:: Given records

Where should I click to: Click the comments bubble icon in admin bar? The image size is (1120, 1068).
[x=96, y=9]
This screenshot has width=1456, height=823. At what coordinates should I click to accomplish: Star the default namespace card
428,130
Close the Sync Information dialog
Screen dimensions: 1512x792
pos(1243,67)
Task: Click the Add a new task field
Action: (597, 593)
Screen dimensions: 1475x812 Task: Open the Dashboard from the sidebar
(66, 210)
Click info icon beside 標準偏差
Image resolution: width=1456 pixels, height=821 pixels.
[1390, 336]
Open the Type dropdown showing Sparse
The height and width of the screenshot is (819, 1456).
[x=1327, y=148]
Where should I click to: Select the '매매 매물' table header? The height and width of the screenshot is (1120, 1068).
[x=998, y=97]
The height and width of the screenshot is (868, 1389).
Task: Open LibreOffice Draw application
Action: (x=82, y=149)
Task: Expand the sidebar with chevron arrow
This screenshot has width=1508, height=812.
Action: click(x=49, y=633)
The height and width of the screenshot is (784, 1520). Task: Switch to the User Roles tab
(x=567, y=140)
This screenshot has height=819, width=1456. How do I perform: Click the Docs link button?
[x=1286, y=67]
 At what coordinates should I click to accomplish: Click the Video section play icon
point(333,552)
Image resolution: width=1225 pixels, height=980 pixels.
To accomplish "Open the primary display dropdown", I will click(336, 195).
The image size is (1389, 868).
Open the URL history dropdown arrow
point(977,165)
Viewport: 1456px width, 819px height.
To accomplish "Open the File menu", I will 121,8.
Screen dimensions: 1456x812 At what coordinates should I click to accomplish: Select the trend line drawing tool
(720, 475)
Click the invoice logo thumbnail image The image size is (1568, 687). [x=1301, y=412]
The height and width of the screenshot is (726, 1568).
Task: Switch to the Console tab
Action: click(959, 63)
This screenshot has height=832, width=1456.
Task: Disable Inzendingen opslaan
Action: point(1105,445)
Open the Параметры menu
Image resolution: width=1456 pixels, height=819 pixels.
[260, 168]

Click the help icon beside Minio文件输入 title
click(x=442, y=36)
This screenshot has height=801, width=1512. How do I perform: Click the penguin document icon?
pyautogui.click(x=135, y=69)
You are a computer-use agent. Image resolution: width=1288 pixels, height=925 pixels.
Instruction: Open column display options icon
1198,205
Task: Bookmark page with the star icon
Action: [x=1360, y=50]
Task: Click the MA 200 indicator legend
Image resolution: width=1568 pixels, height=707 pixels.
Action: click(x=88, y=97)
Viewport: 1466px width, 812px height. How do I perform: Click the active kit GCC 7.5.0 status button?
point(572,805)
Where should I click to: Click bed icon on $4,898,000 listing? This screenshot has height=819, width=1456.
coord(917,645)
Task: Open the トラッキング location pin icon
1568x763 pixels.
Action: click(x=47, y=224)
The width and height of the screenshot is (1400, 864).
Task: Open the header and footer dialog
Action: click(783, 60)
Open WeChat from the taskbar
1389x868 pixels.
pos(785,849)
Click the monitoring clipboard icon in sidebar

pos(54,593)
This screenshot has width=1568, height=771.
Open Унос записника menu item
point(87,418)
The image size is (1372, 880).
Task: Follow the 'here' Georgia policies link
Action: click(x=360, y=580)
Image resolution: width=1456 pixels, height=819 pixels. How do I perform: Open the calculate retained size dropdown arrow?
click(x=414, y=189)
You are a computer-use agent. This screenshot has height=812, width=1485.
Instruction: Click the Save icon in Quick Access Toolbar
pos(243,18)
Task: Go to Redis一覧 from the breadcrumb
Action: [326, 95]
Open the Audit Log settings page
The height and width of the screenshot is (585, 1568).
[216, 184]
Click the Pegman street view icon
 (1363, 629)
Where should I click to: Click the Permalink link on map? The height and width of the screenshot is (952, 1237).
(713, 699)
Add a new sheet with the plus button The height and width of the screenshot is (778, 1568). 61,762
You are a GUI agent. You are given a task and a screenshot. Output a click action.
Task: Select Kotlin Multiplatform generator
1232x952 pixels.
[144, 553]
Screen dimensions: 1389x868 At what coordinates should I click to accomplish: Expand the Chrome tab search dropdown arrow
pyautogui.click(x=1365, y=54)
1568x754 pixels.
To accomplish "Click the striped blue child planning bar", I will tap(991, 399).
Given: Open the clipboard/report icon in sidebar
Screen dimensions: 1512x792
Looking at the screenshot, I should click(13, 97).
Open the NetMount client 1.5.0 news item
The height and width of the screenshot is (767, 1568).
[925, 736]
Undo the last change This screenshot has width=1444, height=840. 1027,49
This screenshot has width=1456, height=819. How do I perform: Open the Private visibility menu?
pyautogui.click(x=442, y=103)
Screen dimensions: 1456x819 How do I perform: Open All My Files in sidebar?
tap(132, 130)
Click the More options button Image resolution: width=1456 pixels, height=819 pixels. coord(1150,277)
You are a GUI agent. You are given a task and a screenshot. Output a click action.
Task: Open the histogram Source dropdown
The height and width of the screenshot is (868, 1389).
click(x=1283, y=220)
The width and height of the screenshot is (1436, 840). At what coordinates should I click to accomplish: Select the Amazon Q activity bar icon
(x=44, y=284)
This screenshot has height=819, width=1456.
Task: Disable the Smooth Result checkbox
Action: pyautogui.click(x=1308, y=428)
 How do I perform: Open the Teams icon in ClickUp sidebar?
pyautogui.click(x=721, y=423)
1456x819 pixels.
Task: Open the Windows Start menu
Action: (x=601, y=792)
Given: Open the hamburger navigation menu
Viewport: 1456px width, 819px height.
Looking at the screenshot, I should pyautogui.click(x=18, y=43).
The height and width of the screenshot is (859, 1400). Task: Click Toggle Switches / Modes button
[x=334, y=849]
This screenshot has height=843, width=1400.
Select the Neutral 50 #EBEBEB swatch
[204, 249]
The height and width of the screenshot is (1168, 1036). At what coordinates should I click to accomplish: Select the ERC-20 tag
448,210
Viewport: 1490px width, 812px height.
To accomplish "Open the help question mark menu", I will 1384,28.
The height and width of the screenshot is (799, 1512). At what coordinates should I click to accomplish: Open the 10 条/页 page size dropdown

::::

▶ Requirement: All lines from the opening of the material through the line that contains "Open the Type dropdown showing Sparse" are to be printed exactly, with no others.

▶ Your response:
Where should I click to: Click the comments bubble icon in admin bar? The image size is (1120, 1068).
[x=96, y=9]
This screenshot has width=1456, height=823. At what coordinates should I click to accomplish: Star the default namespace card
428,130
Close the Sync Information dialog
Screen dimensions: 1512x792
pos(1243,67)
Task: Click the Add a new task field
Action: (597, 593)
Screen dimensions: 1475x812 Task: Open the Dashboard from the sidebar
(66, 210)
Click info icon beside 標準偏差
Image resolution: width=1456 pixels, height=821 pixels.
[1390, 336]
Open the Type dropdown showing Sparse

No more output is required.